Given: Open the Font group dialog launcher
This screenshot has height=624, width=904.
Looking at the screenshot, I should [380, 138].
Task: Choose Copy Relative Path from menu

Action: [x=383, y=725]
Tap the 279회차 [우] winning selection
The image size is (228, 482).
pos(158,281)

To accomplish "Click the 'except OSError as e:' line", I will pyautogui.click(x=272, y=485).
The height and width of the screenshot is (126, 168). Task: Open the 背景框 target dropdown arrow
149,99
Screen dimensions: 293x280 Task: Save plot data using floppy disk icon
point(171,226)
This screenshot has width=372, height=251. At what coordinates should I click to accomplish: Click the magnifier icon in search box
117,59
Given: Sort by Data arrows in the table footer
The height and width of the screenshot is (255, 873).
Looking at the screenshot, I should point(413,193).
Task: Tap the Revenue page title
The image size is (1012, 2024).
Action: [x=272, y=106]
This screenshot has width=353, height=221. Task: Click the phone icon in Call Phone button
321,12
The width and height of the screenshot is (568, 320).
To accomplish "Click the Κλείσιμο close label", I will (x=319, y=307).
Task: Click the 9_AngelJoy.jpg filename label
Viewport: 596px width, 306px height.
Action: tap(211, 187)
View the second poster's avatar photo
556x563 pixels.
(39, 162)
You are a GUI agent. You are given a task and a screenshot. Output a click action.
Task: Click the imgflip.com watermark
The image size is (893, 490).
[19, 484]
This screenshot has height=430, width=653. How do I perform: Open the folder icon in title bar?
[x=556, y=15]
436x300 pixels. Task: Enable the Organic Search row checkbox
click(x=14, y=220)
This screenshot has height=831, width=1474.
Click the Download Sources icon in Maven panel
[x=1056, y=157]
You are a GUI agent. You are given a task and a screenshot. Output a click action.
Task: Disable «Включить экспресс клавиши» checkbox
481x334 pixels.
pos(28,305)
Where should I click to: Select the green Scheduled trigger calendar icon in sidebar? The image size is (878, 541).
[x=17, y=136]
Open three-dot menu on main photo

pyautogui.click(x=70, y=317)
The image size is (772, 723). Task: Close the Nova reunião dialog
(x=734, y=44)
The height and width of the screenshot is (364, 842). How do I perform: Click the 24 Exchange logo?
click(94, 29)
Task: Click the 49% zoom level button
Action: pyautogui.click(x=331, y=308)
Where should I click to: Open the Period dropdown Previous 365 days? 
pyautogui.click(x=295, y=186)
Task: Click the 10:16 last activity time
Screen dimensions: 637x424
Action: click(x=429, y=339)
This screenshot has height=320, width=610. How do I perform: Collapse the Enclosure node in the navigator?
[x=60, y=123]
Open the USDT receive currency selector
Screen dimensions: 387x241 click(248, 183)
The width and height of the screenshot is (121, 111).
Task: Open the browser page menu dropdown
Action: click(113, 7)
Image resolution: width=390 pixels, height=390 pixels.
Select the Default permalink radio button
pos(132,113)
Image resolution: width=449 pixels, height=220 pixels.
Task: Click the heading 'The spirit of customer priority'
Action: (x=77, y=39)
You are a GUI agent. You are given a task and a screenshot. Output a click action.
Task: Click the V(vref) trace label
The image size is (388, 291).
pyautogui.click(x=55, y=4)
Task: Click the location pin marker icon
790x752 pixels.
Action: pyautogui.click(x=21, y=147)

....

Find each line above that contains the string "menu" and copy it out. Case counts.

**WRITTEN ANSWER**
Task: Choose Copy Relative Path from menu
Open three-dot menu on main photo
Task: Open the browser page menu dropdown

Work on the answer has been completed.